The principle of SWAP in LINUX system programming and its relationship with MYSQL ORACLE 07/13 Update SLTechnology News&Howtos

The principle of SWAP in LINUX system programming and its relationship with MYSQL ORACLE

2025-07-13 Update From: SLTechnology News&Howtos shulou NAV: SLTechnology News&Howtos > Database >

Shulou(Shulou.com)06/01 Report--

As a DBA, there have been some questions about SWAP usage for a long time, such as the following:

1. For the sake of my free, there is still room for buffer/cache. Why did SWAP use it?

2. Which process (s) uses the most SWAP?

3. If you avoid using SWAP in ORACLE or MYSQL?

4. Why use direct paths to bypass operating system buffers (O_DIRECT)?

5. ORACLE 11G uses tmpfs virtual file system, can memory be SWAP out?

6. What is the risk after setting / proc/sys/vm/swappiness to 0?

In this paper, with reference to the database, we hope to give

The answer is relatively clear, but because it involves more in-depth content, especially systematic knowledge, and the author does not have a detailed answer.

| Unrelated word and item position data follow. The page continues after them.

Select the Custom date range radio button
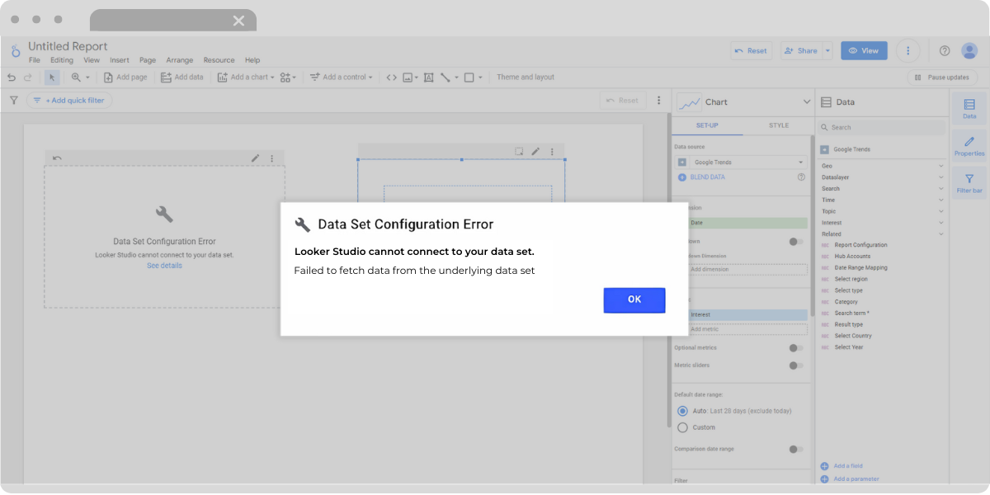 (x=683, y=427)

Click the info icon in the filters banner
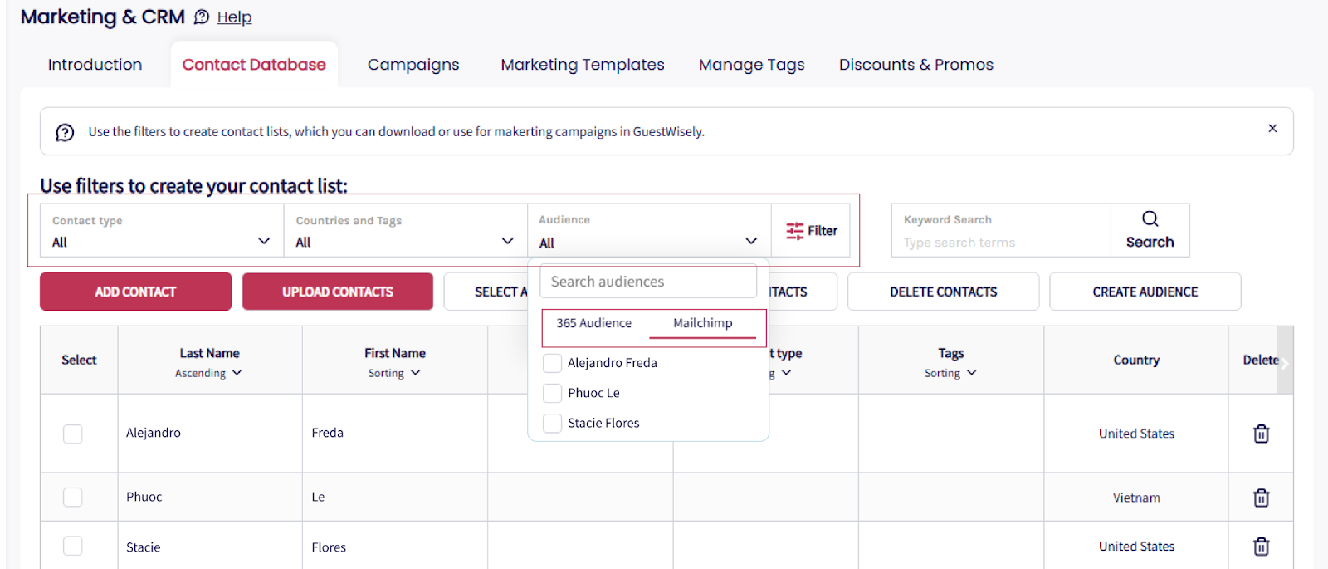65,132
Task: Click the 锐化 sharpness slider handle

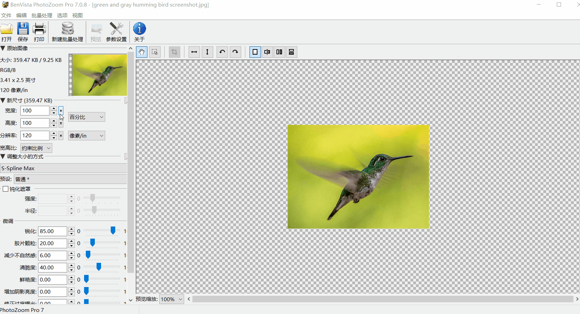Action: tap(113, 231)
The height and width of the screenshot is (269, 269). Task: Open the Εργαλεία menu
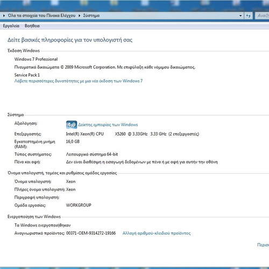click(x=11, y=26)
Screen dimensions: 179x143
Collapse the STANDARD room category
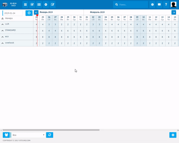(x=3, y=31)
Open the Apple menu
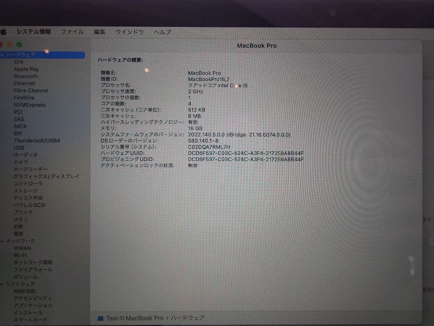Screen dimensions: 434x326 pyautogui.click(x=4, y=31)
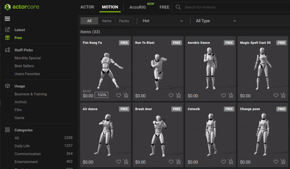Open the Hot sorting dropdown
Screen dimensions: 290x169
(163, 21)
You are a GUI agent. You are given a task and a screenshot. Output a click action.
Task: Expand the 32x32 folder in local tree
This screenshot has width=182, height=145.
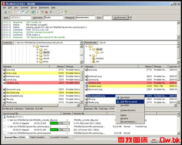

I have studied the LINUX kernel and implementation, but from the point of view of API callers and DBA, it is hard to avoid misconceptions.

If there is something wrong, please point out that we will discuss it together. If you are particularly interested, please refer to it yourself.

Similar books.

1. The relationship between LINUX high-speed page buffering and database BUFFER

To clarify these issues, we have to start with the LINUX page cache, which we all know in the database

A very large buffer is used to store recently accessed data, such as ORACLE's BUFFER_CACHE and INNODB

Innodb_buffer_pool_size, this area is critical and directly affects the possibility of physical reading of the database.

So the general database guidance is more than 60% of the system's physical memory (of course, ORACLE and share_pool

In general, ORACLE recommends that memory_target contain more than 60% of the system memory for SGA+PGA, while in LINUX OS's view

Data software is only an anonymous page space in user mode, since it is so important, so is LINUX OS, and he also

With such a part of the memory being kernel-state page cache, LINUX uses a rough allocation method, as long as

Data read (and pre-read-locality principle) it will be cached, it is only limited to two aspects

-- physical memory size

-- the amount of memory occupied by user mode space

(chapter 13 of LINUX system programming)

This is done because it greatly speeds up the call to READ (), WIRTE (), if the user-mode program does not have its own

When caching, the hot data is cached in the LINUX page cache, so the next time it is read will be much faster.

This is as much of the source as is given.